No, Those Healthcare TikToks Aren’t Funny
Healthcare TikToks are now a thing. Sigh.
TikTok, the social media platform that takes cues from now-defunct video network, Vine, is all the rage. It is partially responsible for the success of “Old Town Road” and has become the hilarious, premiere way for teens to connect with one another. But the site has also made way for the rise of inappropriate media that includes medical professionals putting themselves in problematic positions for cheap laughs.
In November 2019, hospital technician Danyelle Rose uploaded a video of herself pretending to be a patient and hyperventilating in a hospital gown. The video also included clips of the former Vine star as a nurse who makes fun of the hyperventilating patient. The caption was, “We know when y’all are faking,” with a few laughing emojis. Twitter users instantly began to flood Rose’s mentions with reasons why her take was inconsiderate.
Twitter user RosieRiverDarling wrote the following, “I knew way too many young women who’ve suffered permanent damage or even death because nurse and doctors thought they were lying.” This video is a painful reminder of the intense struggles that Black women endure when we’re trying to receive medical care. We’ve told harrowing stories about the increased likelihood of Black women dying during childbirth. We know that just last week, a young Black woman died while waiting in the lobby of an emergency room. Black women are further harmed because our ability to tolerate pain is grossly exaggerated. So, it’s a slap in the face to see that those in positions to help us are actually on TikTok laughing at our pain.
On January 10, a TikTok user named Nurse Holly shared a video of herself shaming people who engage in premarital sex. The clip reads, “Did you know…the best way to prevent STD’s is waiting for sex until marriage[?]” “Just the truth,” she added at the end.
This archaic belief system was debunked by the September 2017 issue of Journal of Adolescent Health. “We fail our young people when we don’t provide them with complete and medically accurate information,” said Laura Lindberg, a Guttmacher Institute research scientist who co-wrote the report. Teaching abstinence has proved to be ineffective, so why are medical professionals harboring demeaning feelings about sex towards patients?
We deserve to be treated with respect, literally.

____________

*EXERCISE DETAILS:* Copy the article on healthcare TikToks from "TikTok, the social" to "for cheap laughs.", switching "Vine" to "Snapchat". The rows come from a different source than the article.

(Data entries)
____________

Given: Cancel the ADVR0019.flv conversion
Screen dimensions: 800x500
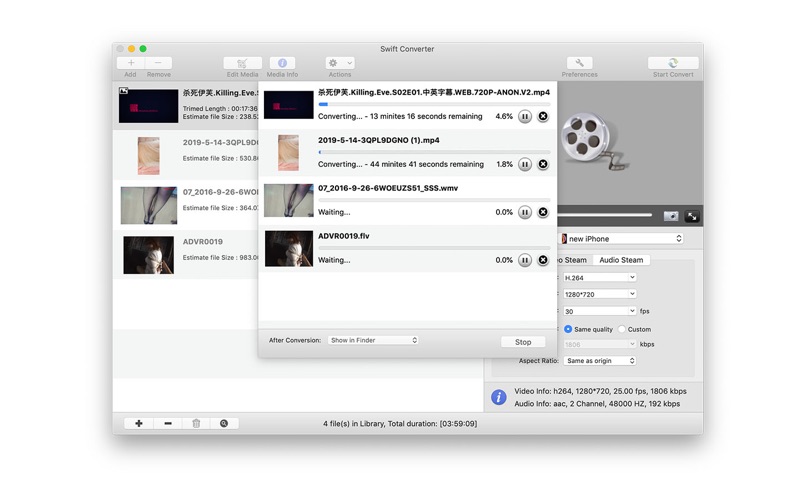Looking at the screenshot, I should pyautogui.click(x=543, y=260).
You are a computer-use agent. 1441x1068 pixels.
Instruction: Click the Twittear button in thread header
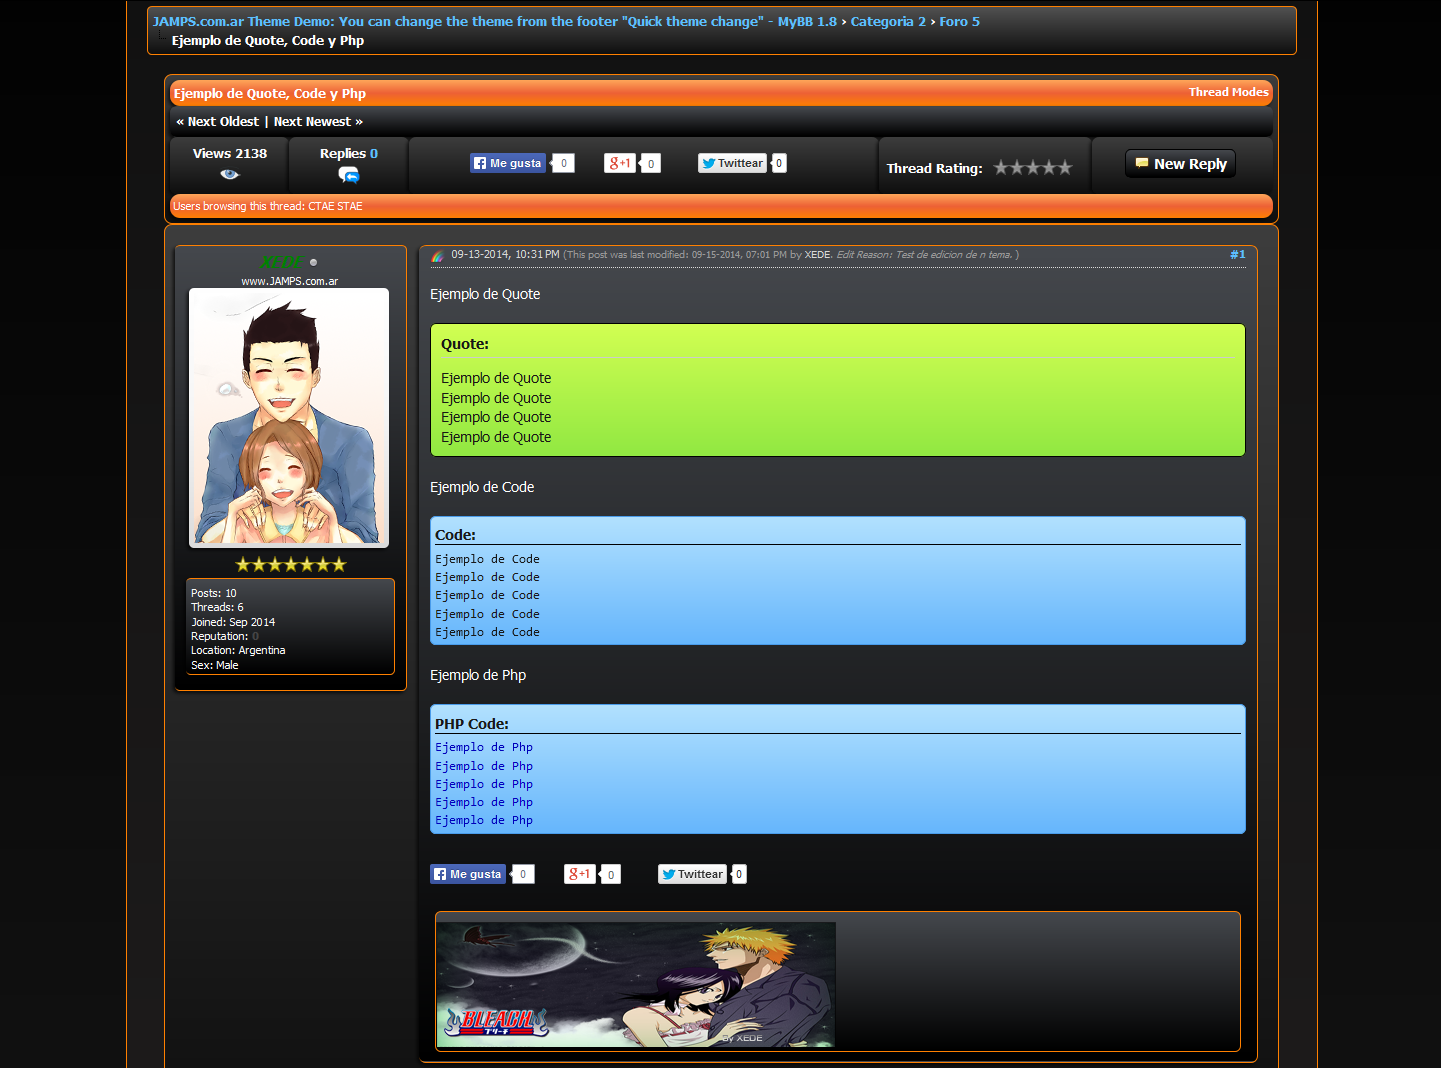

____________

*SOLVED PROBLEM:*
TikTok, the social media platform that takes cues from now-defunct video network, Snapchat, is all the rage. It is partially responsible for the success of “Old Town Road” and has become the hilarious, premiere way for teens to connect with one another. But the site has also made way for the rise of inappropriate media that includes medical professionals putting themselves in problematic positions for cheap laughs.